Hundreds of “Lost” Thin Lizzy Recordings Uncovered
Written by Agathe Panaretos- An unnamed third party has come forward with 150 tapes of unreleased recordings given to him by Thin Lizzy front man Phil Lynott.
The mystery source, known only as a “Thin Lizzy fan,” received the recordings shortly before Lynott’s death in 1986 at age 36.
The tracks have been released free of charge to Universal Music; the label plans to issue select tracks later this year in a box set.
“This is an absolutely stunning find,” Steve Hammonds, project manager for the box-set, told an Irish paper. With almost 700 songs, Hammonds described the tapes as “out-takes, unheard versions of Thin Lizzy hits and, most exciting of all, material that was recorded but never released at the time.”
Universal is collaborating with former members of the band, including Brian Downey and Scott Gorham, who continues to travel and perform under the band’s name. The former members will have final say in which tracks will be released and what other material will be issued.
It has been nearly 30 years since Thin Lizzy’s original lineup split. The band formed in 1969 in Dublin and released 13 albums together. These albums spawned a plethora of number one hits, including “Whiskey in a Jar,” and “The Boys Are Back in Town.”
The band broke up following the release of “Renegade” in 1981. The band’s history had been plagued with tension between various members and Lynott over creative control. Some, including member Snowy White, felt they should have been paid as a session musician for Lynott’s solo endeavors rather than as an equal member of the band. Lynott’s creative output and control over Thin Lizzy’s interests was overwhelming, causing trouble for the band while also being the source of their success.
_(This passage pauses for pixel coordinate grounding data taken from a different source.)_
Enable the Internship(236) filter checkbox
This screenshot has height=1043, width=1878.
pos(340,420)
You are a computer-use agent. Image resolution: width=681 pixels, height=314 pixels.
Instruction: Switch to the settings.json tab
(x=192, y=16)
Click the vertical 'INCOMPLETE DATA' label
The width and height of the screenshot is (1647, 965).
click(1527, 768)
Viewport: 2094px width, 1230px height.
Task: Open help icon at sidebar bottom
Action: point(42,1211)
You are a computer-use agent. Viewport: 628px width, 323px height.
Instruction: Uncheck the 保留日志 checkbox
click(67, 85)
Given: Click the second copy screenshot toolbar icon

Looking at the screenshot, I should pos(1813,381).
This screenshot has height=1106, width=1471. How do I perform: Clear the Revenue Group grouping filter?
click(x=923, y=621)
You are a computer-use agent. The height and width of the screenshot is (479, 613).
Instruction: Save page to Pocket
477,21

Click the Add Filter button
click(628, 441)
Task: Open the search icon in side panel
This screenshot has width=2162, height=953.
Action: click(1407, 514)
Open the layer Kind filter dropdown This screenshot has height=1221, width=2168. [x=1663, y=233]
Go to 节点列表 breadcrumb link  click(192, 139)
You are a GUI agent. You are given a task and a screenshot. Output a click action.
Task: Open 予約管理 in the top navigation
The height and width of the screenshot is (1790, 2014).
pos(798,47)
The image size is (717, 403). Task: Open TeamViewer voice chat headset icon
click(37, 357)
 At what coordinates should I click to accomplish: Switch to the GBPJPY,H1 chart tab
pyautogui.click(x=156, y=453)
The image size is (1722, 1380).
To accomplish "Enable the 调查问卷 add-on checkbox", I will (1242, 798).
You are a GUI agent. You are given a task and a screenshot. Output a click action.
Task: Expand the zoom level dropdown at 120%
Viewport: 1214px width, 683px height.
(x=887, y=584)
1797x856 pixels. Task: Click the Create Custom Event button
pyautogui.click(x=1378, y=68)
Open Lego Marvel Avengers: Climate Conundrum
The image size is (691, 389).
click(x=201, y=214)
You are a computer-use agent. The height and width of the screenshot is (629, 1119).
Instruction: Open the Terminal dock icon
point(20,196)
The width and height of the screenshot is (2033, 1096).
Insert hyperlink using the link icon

“Phil Lynott was such a prolific songwriter,” said Hammonds, “He recorded 12 Thin Lizzy albums, two solo albums, along with his Grand Slam post-Lizzy project, and now we find he had even more songs in his drawer.”
The anonymous owner of the tapes was hesitant to come forward with the material, unsure of how they would be received and treated. The fan’s fears were relieved, however, when Universal Music released a seven-disc box set for the band last year. The set was comprised of material taken directly from the BBC archives.
The fan approached Universal following the release of the set and offered the recordings free of charge. The tracks range from sessions the band held with Decca Records in 1971 up until “Renegade.” Universal hopes to have the set prepared and ready for distribution by June of this year.